Siempre que tengo ocasión de explicar por qué me dedico a enseñar empiezo por mi parte favorita: el chiste. Sí, porque resulta que cuando yo era pequeña no tenía nada claro lo que sería de mayor. Me debatía entre ser guionista, escritora, presentadora de televisión… sabía que iría hacia algo relacionado con eso tan complicado y hermoso de contar historias, pero, sin duda, lo único que siempre supe es lo que no iba a hacer con mi vida: nunca sería maestra. Tiene gracia si lo pienso hoy en día. Aquello de lidiar con los niños de otro, soportar sus malos humos y su inmadurez, eso de la pueril fragilidad no iba para nada conmigo. Con el paso de los años y también por aquello del camino marcado por otros ―del que nadie se libra―, fui encontrando mi vocación de periodista. O ella me encontró a mí. Y es que mi primer mentor fue mi maestro de Lengua de primaria. Un señor alto como una torre, moreno, con un frondoso bigote de la época y al que las generaciones anteriores del Colegio Público Tierno Galván habían apodado, no sin acierto, Mazinger Z. Él fue el primero en hablarme de periodismo. Mi abuelo también lo haría poco después. Y es que mi camino está marcado por hombres y mujeres reverenciados, por maestros. Personas de buena clase, en el único sentido honorable de la expresión.
Con el periodismo por bandera ya en la adolescencia, sentí que aquello era para mí. Y una profe del instituto, que comenzó a hablarnos de medios de comunicación, nos propuso elaborar el guion de nuestro propio programa de radio. El gusanillo ya era mariposa por entonces. Una mujer a la que admiré, una maestra que me enseñó con cariño un poco más del oficio que ella nunca había ejercido.

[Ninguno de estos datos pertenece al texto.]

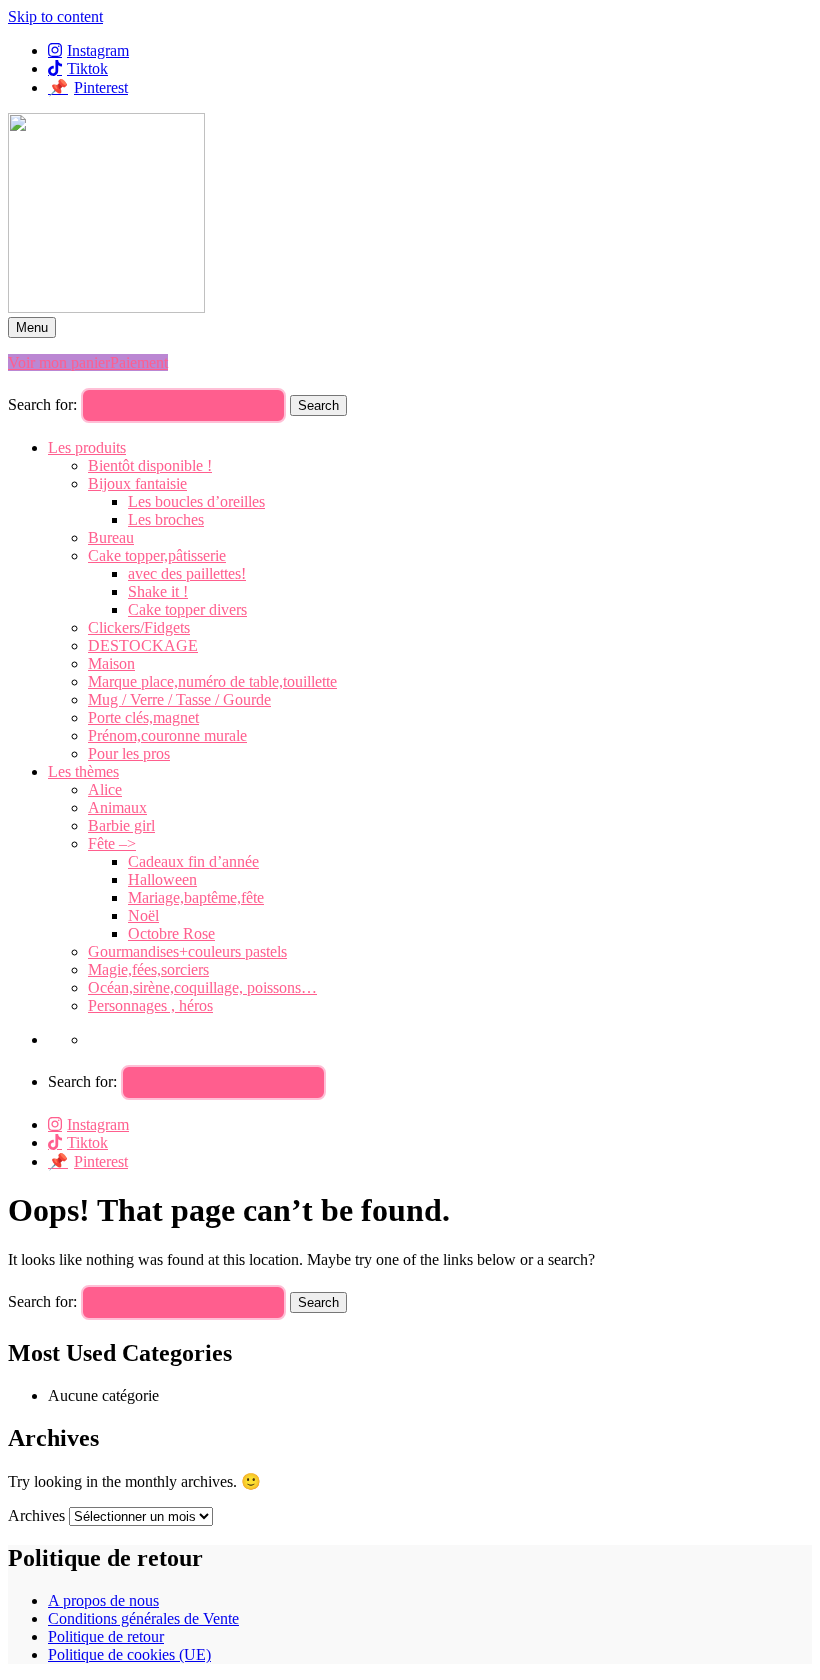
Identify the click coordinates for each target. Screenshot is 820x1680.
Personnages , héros (150, 1005)
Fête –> (112, 843)
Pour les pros (129, 753)
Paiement (139, 362)
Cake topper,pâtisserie (157, 555)
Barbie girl (121, 825)
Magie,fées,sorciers (148, 969)
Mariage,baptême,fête (196, 897)
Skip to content (55, 16)
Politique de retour (106, 1636)
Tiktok (87, 68)
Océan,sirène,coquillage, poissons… (202, 987)
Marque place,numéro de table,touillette (212, 681)
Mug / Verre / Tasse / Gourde (179, 699)
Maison (111, 663)
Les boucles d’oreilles (196, 501)
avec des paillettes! (187, 573)
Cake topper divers (187, 609)
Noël (143, 915)
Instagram (98, 50)
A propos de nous (103, 1600)
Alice (105, 789)
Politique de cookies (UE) (129, 1654)
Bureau (111, 537)
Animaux (117, 807)
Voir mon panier (59, 362)
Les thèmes (83, 771)
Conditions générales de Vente (143, 1618)
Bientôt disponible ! (150, 465)
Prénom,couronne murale (167, 735)
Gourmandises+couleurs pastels (187, 951)
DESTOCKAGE (143, 645)
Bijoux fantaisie (137, 483)
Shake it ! (158, 591)
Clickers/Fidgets (139, 627)
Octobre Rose (171, 933)
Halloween (162, 879)
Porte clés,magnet (143, 717)
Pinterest (101, 87)
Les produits (87, 447)
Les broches (166, 519)
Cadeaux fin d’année (193, 861)
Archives (36, 1515)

La selectividad era la prueba de fuego, pues alcanzar la nota suficiente para entrar en la carrera de Periodismo no era fácil. Superado ese trance, llegó el momento de empezar a aprender de verdad. O de dar los primeros pasos en esa dirección. Por aquel entonces, yo no llegaba a los diecinueve y me paseaba por aquella Facultad con mi camiseta de anarquía, mis calentadores de colores y mi minifalda vaquera. Con una cámara al hombro y una libreta en la mano. Solo quería empaparme de todo y comenzar cuanto antes a recorrer el mundo para contar historias como reportera. Y así fueron pasando los años: conocí a las mejores amigas del mundo, aprendí algunas cosas, escribí en muchos folios de examen, me emborraché un poco y me reí tanto que llegué a caerme de algún sillón.
Cuando estaba a punto de salir de verdad al mundo, aparecieron otros hombres y mujeres reverenciados, que me enseñaron cómo funcionaba de verdad el sistema, cómo nos engañaban y cómo estábamos indefensos. Me dieron las armas del pensamiento crítico y me mostraron mi verdadera vocación: nunca quise ser maestra, siempre quise enseñar aquello que amaba. Porque cuando ves en los ojos de un veinteañero ese atisbo de asombro, cuando logras que se planteen las cosas, que apuesten por pensar distinto, que abracen la verdad sin ambages, ese instante lo compensa todo. No creo que nunca llegue a ser una mujer reverenciada, pero solo espero estar siempre a la altura de quienes hoy depositan en mí esa mirada inquieta. Ayer tuve una buena clase. Y eso no tiene precio.